= Exercise aim =
Only lines holding the word "will" are wanted from the records; copy all of them.

= Given information =
__________

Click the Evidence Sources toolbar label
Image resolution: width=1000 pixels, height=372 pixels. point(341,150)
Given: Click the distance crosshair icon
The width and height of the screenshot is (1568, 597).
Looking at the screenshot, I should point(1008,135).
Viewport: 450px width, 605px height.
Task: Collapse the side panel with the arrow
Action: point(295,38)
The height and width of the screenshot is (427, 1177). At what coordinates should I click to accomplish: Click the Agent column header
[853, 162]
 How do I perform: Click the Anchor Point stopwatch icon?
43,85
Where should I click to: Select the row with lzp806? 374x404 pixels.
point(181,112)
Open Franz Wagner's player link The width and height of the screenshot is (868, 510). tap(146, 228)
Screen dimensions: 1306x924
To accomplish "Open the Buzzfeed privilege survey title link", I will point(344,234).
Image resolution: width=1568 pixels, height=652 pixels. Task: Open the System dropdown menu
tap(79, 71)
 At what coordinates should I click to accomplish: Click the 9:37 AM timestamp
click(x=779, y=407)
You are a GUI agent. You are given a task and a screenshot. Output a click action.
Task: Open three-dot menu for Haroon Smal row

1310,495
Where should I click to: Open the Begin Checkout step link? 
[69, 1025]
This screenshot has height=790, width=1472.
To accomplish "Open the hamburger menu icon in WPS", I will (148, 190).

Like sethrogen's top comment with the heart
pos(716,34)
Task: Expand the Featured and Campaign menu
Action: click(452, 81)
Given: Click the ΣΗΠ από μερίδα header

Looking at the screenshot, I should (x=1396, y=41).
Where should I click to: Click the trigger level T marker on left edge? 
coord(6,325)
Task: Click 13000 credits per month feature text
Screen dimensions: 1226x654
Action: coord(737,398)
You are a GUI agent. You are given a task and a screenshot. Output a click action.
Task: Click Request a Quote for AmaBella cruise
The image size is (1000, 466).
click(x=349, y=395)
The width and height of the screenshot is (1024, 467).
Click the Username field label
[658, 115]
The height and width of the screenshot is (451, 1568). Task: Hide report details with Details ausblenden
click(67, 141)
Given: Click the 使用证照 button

__________

= Answer to this exercise =
To accomplish "Open the Buzzfeed privilege survey title link", I will point(344,234).
To accomplish "Open the hamburger menu icon in WPS", I will (148, 190).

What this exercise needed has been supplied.